Anguksa is a Korean Buddhist temple situated in Pyongsong, South Pyongan Province, North Korea. Built on the slopes of Mt. Pongrin, the temple dates to the Koryo dynasty, though all of the buildings date to later Joseon dynasty renovations. The building is registered as National Treasure #34.

==History==
Anguksa was founded in 503 under Koguryo. It was later reconstructed in 1419, and again renovated in 1785 under king Chŏngjo.

==Architecture==
The temple has a linear layout. Through the temple's front gate is the outer court, with a monument to the temple's construction and a 9-tiered pagoda dating to the original Koryo temple. The ginkgo tree located in this yard was planted around 1400, and is listed as Living Monument #31.

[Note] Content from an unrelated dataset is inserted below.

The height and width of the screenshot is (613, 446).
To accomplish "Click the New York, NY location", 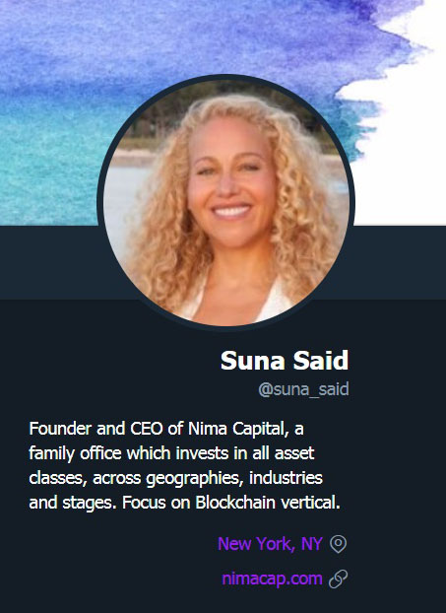I will pos(270,544).
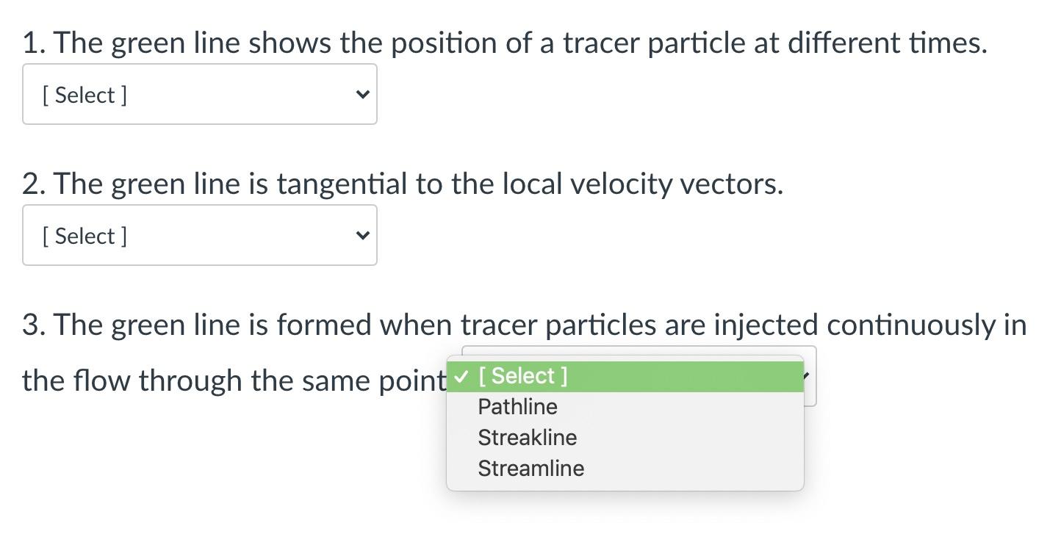Viewport: 1061px width, 545px height.
Task: Click the chevron arrow on question 2 dropdown
Action: pyautogui.click(x=361, y=235)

Access to the temple's inner court is through T'aepyŏng Pavilion (太平樓, "Pavilion of Perfect Peace"), located across from the main gate/Though very simple on the outside, it is ornately painted within. The sighboard of the hall is said to have been painted by King Sunjo of Joseon. Directly across from the pavilion is Taeung Hall (大雄寶殿 "Hall of Great Enlightenment"). As the temple's main prayer hall, Taeung Hall is by far the most impressive of the temple's structures; it is also the largest at 17 by 13 meters long. It has the curious feature of being two-storied in its construction, unlike most other Korean temples of the era, and has two gabled roofs supported by cow's tongue brackets. To the right of Taeung Hall is the temple dormitory; to the left is a library of Buddhist scriptures.